Scientists using data from the Atacama Cosmology Telescope in Chile have made a detailed map of dark matter’s distribution across a quarter of the sky.
The map shows regions the distribution of mass extending essentially as far we can see back in time; it uses the cosmic microwave background as a backdrop for the dark matter portrait. The team’s research will be presented at the Future Science with CMB x LSS conference in Kyoto, Japan.
“We have mapped the invisible dark matter across the sky to the largest distances, and clearly see features of this invisible world that are hundreds of millions of light-years across,” said Blake Sherwin, a cosmologist at the University of Cambridge, in a Princeton University release. “It looks just as our theories predict.”
the only way dark matter is observed is indirectly, in the way its gravitational effects are observed at large scales. Enter the Atacama Cosmology Telescope, which more precisely dated the universe in 2021. The telescope’s map builds on a map of the universe’s matter released earlier this year, which was produced using data from the Dark Energy Survey and the South Pole Telescope. That map upheld previous estimations of the ratio of ordinary matter to dark matter and found that the distribution of the matter was less clumpy than previously thought.
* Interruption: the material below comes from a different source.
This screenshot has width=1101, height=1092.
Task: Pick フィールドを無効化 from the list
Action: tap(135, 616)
The new map homes in on a lingering concern of Einstein’s general relativity: how the most massive objects in the universe, like supermassive black holes, bend light from more distant sources. One such source is the cosmic microwave background, the most ancient detectable light, which radiates from the aftermath of the Big Bang.
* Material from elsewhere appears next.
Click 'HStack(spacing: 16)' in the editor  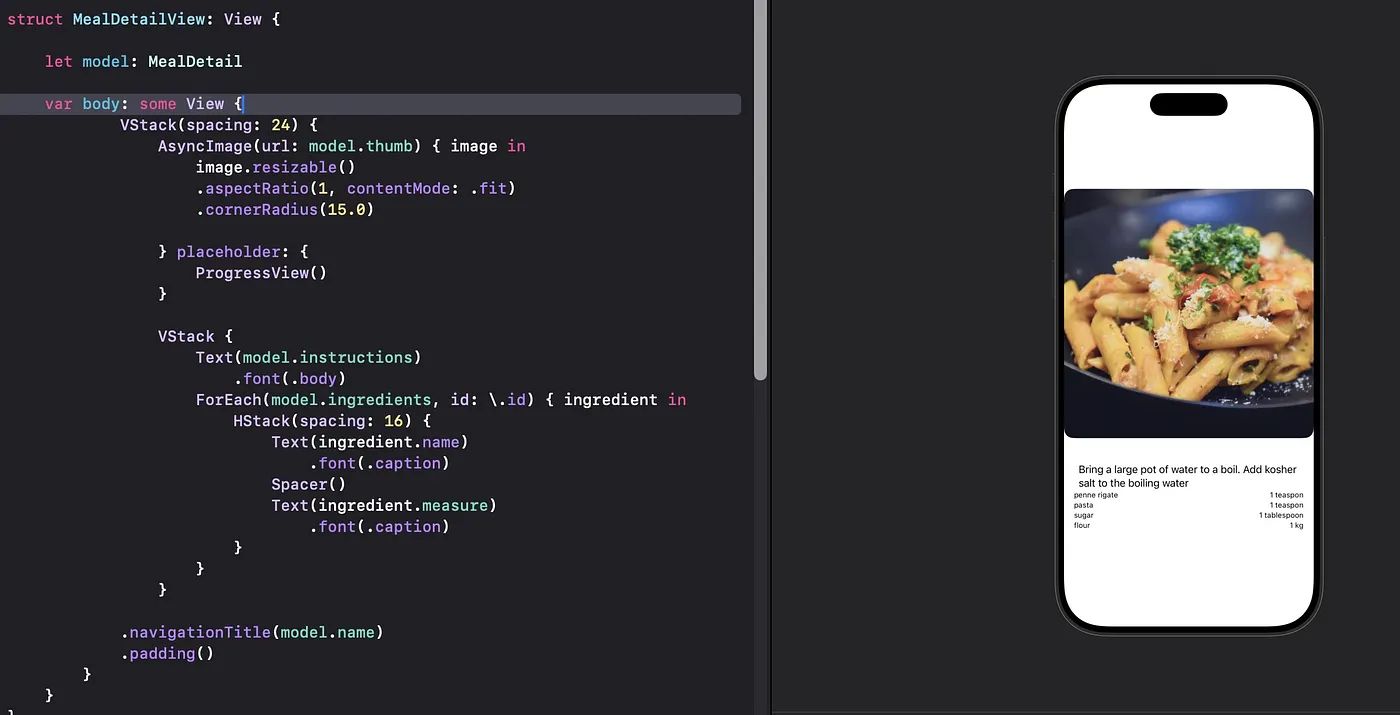[331, 421]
The researchers effectively used the background as a backlight, to illuminate regions of greater density in the universe.
“It’s a bit like silhouetting, but instead of just having black in the silhouette, you have texture and lumps of dark matter, as if the light were streaming through a fabric curtain that had lots of knots and bumps in it,” said Suzanne Staggs, director of the Atacama Cosmology Telescope and a physicist at Princeton, in the university release.
“The famous blue and yellow CMB image is a snapshot of what the universe was like in a single epoch, about 13 billion years ago, and now this is giving us the information about all the epochs since,” Staggs added.
The recent analysis suggests that the dark matter was lumpy enough to fit with the standard model of cosmology, which relies on Einstein’s theory of gravity.
Eric Baxter, an astronomer at the University of Hawai’i and a co-author of the research that resulted in the February dark matter map, told Gizmodo in an email that his team’s map was sensitive to low-redshifts (meaning close by, in the more recent universe). On the other hand, the newer map focuses exclusively on the lensing of the cosmic microwave background, meaning higher redshifts and a more sweeping scale.
“Said another way, our measurements and the new ACT measurements are probing somewhat different (and complementary) aspects of the matter distribution,” Baxter said. “Thus, rather than contradicting our previous results, the new results may be providing an important new piece of the puzzle about possible discrepancies with our standard cosmological model.”
“Perhaps the Universe is less lumpy than expected on small scales and at recent times (i.e. the regime probed by our analysis), but is consistent with expectations at earlier times and at larger scales,” Baxter added.
New instruments should help tease out the matter distribution of the universe. An upcoming telescope at the Simons Observatory in the Atacama is set to begin operations in 2024 and will map the sky nearly 10 times faster than the Atacama Cosmology Telescope, according to the Princeton release.